Camera calibration literature can be daunting due to assumed knowledge in camera projection models, linear algebra, and optimization.
It is my hope that this post provided some context in these areas to demystify what happens when you call cv2.calibrateCamera()
.
If it’s helpful, you’ll find my commented Python implementation here: main.py: calibrateCamera()
.
Thanks for reading!
Appendix
Singular Value Decomposition (SVD)
SVD decomposes a matrix $M$ ($m$,$n$) to three matrices $U$ ($m$,$m$), $\Sigma$ ($m$,$n$), and $V^\top$ ($n$,$n$), such that \(M = U \cdot \Sigma \cdot V^\top\).

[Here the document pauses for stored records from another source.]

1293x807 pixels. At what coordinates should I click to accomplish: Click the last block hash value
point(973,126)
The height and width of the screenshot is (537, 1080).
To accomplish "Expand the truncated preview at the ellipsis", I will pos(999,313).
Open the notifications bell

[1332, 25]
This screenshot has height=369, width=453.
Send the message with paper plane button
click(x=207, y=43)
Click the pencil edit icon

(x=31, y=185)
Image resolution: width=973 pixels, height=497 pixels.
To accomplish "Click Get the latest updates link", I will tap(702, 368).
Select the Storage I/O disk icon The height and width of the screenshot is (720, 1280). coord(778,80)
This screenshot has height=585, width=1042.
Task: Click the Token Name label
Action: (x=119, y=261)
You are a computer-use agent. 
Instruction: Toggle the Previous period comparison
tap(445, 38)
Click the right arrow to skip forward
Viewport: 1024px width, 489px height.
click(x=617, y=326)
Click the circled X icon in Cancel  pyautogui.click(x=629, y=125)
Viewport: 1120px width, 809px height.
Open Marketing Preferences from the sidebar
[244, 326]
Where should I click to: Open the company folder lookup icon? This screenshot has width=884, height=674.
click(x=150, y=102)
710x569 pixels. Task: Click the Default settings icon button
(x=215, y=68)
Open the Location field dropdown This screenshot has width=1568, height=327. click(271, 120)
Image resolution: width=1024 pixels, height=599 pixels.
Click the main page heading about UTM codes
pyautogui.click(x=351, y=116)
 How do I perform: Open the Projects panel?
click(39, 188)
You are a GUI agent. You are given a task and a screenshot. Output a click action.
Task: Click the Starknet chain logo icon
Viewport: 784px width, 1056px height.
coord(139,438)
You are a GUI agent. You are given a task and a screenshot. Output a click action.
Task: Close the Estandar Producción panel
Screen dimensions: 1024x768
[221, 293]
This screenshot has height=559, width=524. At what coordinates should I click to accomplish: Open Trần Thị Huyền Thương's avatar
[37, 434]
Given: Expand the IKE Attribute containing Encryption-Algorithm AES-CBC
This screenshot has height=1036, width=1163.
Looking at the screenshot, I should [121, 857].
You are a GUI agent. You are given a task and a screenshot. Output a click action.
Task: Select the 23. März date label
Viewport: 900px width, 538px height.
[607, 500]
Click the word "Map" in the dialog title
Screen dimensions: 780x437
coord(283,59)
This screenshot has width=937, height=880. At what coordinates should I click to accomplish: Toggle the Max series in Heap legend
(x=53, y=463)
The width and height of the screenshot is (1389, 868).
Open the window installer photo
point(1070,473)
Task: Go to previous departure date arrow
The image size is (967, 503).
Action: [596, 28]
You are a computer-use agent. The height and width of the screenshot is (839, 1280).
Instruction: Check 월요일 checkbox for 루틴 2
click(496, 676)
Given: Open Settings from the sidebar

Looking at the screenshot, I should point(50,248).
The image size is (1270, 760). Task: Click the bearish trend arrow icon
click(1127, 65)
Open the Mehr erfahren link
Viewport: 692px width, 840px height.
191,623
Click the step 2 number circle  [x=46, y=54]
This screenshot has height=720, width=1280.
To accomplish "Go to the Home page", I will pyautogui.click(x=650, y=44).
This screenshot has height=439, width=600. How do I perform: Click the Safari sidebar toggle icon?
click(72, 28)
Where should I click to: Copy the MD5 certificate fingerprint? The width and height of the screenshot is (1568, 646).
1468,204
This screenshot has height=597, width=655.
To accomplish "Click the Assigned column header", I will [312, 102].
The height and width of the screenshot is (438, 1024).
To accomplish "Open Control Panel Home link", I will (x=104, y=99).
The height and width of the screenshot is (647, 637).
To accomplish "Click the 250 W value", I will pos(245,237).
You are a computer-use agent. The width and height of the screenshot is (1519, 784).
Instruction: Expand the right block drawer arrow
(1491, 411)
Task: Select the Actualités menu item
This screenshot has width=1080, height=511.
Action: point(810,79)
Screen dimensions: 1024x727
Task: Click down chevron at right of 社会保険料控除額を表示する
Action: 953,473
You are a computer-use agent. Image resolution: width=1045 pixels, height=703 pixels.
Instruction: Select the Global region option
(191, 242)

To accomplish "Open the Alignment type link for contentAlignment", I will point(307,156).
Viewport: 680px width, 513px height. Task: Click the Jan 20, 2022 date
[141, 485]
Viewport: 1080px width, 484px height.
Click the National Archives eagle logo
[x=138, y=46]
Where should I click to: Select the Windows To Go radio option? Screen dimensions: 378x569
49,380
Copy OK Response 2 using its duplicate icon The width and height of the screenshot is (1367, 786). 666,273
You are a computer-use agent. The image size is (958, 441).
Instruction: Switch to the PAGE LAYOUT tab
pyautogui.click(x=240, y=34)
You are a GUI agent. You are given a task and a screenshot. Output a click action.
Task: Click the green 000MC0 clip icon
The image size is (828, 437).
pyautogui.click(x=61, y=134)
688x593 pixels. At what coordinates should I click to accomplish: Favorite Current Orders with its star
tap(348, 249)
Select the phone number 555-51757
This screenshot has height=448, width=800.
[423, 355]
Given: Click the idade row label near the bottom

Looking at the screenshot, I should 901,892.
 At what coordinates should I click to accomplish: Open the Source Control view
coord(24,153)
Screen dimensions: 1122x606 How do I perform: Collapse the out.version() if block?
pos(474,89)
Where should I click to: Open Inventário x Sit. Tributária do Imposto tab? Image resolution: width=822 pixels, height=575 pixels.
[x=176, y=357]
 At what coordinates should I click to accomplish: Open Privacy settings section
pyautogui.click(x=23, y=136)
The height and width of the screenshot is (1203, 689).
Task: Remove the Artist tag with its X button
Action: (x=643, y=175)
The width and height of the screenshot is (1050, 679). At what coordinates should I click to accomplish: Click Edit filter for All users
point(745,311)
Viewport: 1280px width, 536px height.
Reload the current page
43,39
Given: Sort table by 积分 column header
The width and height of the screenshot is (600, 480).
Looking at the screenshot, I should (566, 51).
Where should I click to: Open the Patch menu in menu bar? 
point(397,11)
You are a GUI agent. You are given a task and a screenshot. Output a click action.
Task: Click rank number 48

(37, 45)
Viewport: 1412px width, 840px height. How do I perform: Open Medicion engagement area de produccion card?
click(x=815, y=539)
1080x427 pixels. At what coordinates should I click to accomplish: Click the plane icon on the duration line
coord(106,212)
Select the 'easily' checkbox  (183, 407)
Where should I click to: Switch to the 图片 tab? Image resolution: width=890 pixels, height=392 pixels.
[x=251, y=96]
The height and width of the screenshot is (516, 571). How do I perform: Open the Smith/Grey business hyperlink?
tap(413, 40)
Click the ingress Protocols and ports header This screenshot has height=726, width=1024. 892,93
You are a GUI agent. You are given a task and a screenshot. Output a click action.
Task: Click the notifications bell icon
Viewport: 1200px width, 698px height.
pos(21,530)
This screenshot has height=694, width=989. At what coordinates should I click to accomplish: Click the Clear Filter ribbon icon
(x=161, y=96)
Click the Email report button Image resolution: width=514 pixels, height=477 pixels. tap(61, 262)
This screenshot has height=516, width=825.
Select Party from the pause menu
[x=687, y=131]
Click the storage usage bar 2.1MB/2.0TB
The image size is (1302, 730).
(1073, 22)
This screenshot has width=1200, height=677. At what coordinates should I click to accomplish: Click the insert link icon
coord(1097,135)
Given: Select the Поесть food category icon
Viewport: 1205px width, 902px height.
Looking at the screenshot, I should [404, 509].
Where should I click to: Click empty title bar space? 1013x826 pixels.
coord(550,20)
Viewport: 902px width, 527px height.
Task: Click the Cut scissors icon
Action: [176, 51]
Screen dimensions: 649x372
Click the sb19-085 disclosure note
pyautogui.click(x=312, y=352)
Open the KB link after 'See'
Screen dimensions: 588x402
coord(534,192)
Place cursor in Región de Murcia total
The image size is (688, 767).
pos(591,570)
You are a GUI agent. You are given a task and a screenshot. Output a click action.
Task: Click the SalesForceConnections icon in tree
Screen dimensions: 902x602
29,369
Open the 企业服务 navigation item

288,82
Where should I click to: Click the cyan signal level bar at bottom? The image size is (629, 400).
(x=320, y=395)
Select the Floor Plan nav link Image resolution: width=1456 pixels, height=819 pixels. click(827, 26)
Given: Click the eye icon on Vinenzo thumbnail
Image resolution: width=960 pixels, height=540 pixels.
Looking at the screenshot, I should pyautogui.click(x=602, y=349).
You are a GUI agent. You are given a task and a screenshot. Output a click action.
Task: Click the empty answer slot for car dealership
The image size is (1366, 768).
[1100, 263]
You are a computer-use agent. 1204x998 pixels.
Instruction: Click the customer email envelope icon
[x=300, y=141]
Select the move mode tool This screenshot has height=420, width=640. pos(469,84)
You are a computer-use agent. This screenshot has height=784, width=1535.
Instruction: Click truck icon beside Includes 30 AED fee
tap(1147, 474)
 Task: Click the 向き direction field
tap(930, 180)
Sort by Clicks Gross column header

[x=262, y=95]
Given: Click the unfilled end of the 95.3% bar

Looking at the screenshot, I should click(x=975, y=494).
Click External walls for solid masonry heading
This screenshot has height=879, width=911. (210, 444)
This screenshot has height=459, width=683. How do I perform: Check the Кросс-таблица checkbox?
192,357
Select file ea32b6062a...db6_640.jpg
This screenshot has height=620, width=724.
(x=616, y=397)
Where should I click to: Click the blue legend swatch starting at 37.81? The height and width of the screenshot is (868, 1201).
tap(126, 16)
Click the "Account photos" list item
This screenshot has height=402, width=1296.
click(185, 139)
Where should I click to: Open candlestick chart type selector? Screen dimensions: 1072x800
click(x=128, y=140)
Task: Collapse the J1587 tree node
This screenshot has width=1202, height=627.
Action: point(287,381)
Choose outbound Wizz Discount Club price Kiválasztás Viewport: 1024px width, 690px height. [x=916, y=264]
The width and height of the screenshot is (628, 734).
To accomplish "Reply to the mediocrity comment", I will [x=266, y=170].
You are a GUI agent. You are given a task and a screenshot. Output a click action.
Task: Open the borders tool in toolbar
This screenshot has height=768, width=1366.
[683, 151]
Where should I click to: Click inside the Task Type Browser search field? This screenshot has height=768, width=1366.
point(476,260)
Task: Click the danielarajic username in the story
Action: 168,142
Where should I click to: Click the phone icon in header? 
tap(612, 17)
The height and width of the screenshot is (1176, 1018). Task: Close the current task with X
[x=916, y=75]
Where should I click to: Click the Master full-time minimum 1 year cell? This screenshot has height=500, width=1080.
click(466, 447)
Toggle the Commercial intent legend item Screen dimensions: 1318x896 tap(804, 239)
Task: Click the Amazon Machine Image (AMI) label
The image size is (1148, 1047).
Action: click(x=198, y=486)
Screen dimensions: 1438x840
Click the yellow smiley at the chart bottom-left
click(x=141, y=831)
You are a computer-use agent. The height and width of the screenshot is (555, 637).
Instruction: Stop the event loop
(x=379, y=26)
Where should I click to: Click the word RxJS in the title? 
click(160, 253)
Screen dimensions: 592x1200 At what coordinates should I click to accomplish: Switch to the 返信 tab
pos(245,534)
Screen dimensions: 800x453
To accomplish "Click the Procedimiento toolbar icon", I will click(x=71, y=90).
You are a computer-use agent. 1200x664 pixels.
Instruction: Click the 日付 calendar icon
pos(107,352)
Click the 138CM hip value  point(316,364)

The properties of the resulting three matrices are like that of Eigenvalue and Eigenvector decomposition.
Visualization of SVD from Wikipedia.
The properties of this decomposition have many uses, one of which is solving homogeneous linear systems of the form \(M \cdot x = 0\).
A solution for the value of $x$ for this linear system is the smallest eigenvector of $V^\top$. Using numpy, solving looks like this:
# M * x = 0, where M (m,n) is known and we want to solve for x (n,1)
U, Σ, V_T = np.linalg.svd(M)
x = V_T[-1]
Additional links:
- (blog) The Singular Value Decomposition by Peter Bloem
- (blog) Explanation of SVD by Greg Gunderson
- (Wikipedia) More applications of the SVD
Non-linear least squares optimization (Levenberg-Marquardt)
Non-linear optimization is the task of computing a set of parameters which minimizes a non-linear value function. For those unaware, this is it’s own huge area of study which I’ll just mention briefly here.
Levenberg-Marquardt is often described as a ‘damped’ version of Gauss-Newton method. The visualization below gives an intuition for how the Gauss-Newton method works over 6 iterations where the red line is the non-linear value function which we are trying to minimize.
Visualization of Gauss-Newton optimization (source).